**Exercise**
If a line in the data below contains the word "will", copy it out.

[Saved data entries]
╭──
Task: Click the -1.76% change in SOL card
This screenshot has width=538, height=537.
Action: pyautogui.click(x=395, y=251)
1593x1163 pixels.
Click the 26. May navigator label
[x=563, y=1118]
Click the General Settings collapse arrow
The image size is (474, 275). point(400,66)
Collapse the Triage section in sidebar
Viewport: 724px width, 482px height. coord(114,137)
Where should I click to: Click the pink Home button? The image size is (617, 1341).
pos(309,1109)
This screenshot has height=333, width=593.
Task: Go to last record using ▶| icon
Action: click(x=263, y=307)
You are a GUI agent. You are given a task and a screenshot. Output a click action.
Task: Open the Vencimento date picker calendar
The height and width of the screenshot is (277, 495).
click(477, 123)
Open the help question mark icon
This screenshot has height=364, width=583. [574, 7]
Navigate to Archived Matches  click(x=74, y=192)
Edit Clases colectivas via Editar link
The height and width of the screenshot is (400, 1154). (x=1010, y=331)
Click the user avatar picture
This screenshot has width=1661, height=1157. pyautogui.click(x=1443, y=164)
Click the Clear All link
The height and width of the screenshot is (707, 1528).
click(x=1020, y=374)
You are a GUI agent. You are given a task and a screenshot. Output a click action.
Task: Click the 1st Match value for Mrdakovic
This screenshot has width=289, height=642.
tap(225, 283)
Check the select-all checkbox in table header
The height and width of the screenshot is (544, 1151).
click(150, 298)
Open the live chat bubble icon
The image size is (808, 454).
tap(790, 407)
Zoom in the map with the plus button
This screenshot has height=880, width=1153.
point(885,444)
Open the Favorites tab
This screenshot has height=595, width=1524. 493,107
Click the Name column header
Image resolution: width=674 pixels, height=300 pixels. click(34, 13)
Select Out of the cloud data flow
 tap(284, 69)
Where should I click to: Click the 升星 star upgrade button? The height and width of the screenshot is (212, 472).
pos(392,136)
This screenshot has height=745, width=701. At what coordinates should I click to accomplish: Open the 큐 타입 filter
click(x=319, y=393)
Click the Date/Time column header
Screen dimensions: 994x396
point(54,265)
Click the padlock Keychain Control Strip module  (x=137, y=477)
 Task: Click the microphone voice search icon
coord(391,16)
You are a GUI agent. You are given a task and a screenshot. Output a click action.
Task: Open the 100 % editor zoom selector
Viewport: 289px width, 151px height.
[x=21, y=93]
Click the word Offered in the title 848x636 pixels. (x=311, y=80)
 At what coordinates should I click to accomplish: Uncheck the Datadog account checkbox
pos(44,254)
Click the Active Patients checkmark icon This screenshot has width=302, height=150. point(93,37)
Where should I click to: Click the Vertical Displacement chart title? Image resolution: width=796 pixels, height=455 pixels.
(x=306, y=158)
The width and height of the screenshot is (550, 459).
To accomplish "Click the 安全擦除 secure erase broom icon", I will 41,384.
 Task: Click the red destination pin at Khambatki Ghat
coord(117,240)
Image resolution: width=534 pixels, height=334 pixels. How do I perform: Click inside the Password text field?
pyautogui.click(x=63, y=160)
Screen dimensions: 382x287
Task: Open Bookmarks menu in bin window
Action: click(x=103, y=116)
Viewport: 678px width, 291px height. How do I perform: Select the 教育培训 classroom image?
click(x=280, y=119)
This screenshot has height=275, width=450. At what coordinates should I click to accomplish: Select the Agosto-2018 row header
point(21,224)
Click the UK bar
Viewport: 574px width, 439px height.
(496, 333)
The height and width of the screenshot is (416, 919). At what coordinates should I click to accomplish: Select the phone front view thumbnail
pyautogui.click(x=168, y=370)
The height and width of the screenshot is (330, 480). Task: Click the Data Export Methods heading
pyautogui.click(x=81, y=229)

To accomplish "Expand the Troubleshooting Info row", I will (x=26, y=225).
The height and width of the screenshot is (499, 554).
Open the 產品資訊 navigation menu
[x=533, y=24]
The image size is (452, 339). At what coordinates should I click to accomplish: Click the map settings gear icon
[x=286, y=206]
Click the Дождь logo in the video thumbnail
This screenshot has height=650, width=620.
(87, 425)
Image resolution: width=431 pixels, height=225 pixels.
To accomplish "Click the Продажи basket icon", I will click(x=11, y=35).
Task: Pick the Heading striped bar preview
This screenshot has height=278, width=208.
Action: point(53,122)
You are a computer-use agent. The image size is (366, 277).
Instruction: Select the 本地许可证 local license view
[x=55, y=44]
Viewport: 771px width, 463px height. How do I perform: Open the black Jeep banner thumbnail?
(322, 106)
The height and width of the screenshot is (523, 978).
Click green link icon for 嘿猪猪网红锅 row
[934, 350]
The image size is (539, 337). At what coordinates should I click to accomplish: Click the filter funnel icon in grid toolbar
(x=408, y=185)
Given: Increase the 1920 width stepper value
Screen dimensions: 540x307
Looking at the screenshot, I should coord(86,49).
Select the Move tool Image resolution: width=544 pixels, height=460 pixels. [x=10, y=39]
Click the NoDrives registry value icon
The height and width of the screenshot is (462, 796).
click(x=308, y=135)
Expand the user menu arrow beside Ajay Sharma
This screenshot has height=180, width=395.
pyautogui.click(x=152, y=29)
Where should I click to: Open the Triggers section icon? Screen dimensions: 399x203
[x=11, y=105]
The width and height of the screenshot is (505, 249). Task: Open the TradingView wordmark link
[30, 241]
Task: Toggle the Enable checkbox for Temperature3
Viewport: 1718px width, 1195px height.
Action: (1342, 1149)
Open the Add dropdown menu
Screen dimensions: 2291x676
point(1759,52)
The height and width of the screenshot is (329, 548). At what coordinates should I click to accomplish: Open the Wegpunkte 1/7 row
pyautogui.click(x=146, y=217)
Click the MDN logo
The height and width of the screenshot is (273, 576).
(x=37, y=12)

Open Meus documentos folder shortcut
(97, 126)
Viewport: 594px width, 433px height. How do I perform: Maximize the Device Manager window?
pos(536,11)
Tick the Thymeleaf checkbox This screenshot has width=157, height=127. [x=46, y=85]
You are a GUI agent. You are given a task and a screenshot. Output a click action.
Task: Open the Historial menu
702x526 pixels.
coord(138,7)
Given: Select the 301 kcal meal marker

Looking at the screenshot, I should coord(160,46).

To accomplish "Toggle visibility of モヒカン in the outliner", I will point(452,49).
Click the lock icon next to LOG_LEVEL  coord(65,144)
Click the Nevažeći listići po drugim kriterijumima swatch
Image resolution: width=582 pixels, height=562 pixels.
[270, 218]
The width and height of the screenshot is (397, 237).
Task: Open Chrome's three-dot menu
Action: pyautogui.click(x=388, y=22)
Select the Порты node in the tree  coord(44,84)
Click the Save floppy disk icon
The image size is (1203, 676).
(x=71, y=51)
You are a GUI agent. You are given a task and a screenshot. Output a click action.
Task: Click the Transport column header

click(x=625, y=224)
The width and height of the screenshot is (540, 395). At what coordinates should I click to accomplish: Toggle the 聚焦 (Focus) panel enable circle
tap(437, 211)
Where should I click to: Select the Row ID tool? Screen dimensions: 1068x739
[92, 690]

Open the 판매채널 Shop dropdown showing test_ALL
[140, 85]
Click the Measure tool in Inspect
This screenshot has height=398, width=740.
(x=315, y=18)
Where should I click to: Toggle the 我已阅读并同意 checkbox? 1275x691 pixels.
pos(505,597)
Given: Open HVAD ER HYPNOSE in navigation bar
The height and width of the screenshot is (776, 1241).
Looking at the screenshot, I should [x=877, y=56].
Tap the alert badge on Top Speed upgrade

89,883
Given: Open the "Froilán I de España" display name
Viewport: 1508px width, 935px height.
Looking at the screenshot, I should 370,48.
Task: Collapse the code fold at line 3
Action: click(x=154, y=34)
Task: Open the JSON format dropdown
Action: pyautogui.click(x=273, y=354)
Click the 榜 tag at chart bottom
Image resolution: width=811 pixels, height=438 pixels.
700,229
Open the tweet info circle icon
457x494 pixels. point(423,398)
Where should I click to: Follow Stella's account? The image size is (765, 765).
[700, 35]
╰──
**Written answer**
To accomplish "Click the 安全擦除 secure erase broom icon", I will 41,384.
To accomplish "Expand the Troubleshooting Info row", I will (x=26, y=225).
To accomplish "Click the Продажи basket icon", I will click(x=11, y=35).
To accomplish "Toggle visibility of モヒカン in the outliner", I will point(452,49).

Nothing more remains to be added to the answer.